Beberapa pakar mengatakan, kondisi keuangan yang semakin tak aman menyebabkan orang memilih resiko dengan mempertaruhkan uangnya lebih besar dari biasanya yang berkisar US$ 1 (Rp 11 ribu) sampai US$ 5 (Rp 55 ribu) dengan harapan mendapat durian runtuh berupa segepok fulus dengan hanya menggosok selembar kupon.
"Sesekali seseorang akan menang dan saya berharap sayalah orangnya," kata Albert Atwood dari Nashville, yang menghabiskan US$ 100 (Rp 1,1 juta) per minggu dengan membeli Pick 5 dan Lotto Plus, dua kupon lotere gosok yang terkenal. "Saya membayangkan seandainya uang itu lebih baik ditabung saja, namun semua orang punya mimpi."
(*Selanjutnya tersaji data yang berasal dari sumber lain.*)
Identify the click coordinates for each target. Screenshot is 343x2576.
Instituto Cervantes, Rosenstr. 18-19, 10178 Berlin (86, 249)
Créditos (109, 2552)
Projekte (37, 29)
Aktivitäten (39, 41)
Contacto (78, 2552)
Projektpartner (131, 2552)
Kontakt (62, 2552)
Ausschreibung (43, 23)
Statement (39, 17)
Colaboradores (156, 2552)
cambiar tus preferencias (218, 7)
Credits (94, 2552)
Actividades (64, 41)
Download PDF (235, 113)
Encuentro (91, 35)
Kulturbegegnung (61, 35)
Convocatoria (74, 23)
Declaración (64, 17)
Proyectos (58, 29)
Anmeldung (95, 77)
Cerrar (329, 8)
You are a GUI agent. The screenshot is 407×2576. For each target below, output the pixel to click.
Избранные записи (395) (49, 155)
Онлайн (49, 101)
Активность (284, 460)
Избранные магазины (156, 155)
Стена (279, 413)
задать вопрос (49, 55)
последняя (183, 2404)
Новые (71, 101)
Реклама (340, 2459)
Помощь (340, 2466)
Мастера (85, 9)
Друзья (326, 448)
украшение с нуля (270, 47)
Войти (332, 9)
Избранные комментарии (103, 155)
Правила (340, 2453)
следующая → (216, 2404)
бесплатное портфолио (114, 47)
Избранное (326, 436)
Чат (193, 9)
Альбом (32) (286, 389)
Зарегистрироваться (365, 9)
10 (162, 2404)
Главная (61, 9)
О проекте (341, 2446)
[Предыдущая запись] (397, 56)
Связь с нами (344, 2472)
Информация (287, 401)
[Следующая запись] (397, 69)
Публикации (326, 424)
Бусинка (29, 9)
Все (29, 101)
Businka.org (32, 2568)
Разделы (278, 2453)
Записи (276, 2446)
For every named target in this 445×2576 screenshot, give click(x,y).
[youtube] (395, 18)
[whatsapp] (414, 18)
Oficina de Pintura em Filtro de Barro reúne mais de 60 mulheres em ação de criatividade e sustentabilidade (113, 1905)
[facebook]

Didorong oleh para pembeli lotere reguler seperti Atwood dan pertumbuhan para pembeli lotere yang terus meningkat, 25 dari 42 negara bagian yang memiliki izin lotere dan bentuk permainan lainnya, juga mengalami kenaikan penjualan sejak Juli. Demikian menurut Scientific Games, salah satu perusahaan pembuat kupon lotere gosok itu.
Di Negara Bagian Washington, D.C. misalnya. Di ibukota negara Abang Sam itu penjualan lotere eceran mencapai rekor baru dengan US$ 45 juta atau Rp 495 miliar pada tahun fiskal 2008, yang berarti meningkat sebelas persen ketimbang tahun sebelumnya.
Sementara itu, di Tennessee, penjualan eceran meningkat US$ 8 juta atau Rp 88 miliar selama kwartal pertama yang berakhir pada Oktober. Ada pun penjualan kupon lotere di Massachusetts membukukan rekor baru menjadi US$ 4,7 miliar atau Rp 50 triliun selama tahun fiskla terakhir, atau naik dari US$ 4,4 miliar atau Rp 48 tirliun ketimbang tahun sebelumnya.
Menurut riset yang digelar The Rockefeller menemukan, total penjualan lotere di seluruh Amerika mengalami lonjakan drastis sejak 1992 menjadi US$ 17,4 miliar pada 2007. Pendapatan lotere paling banyak, menurut laporan tersebut, saat terjadi resesi pada 2001.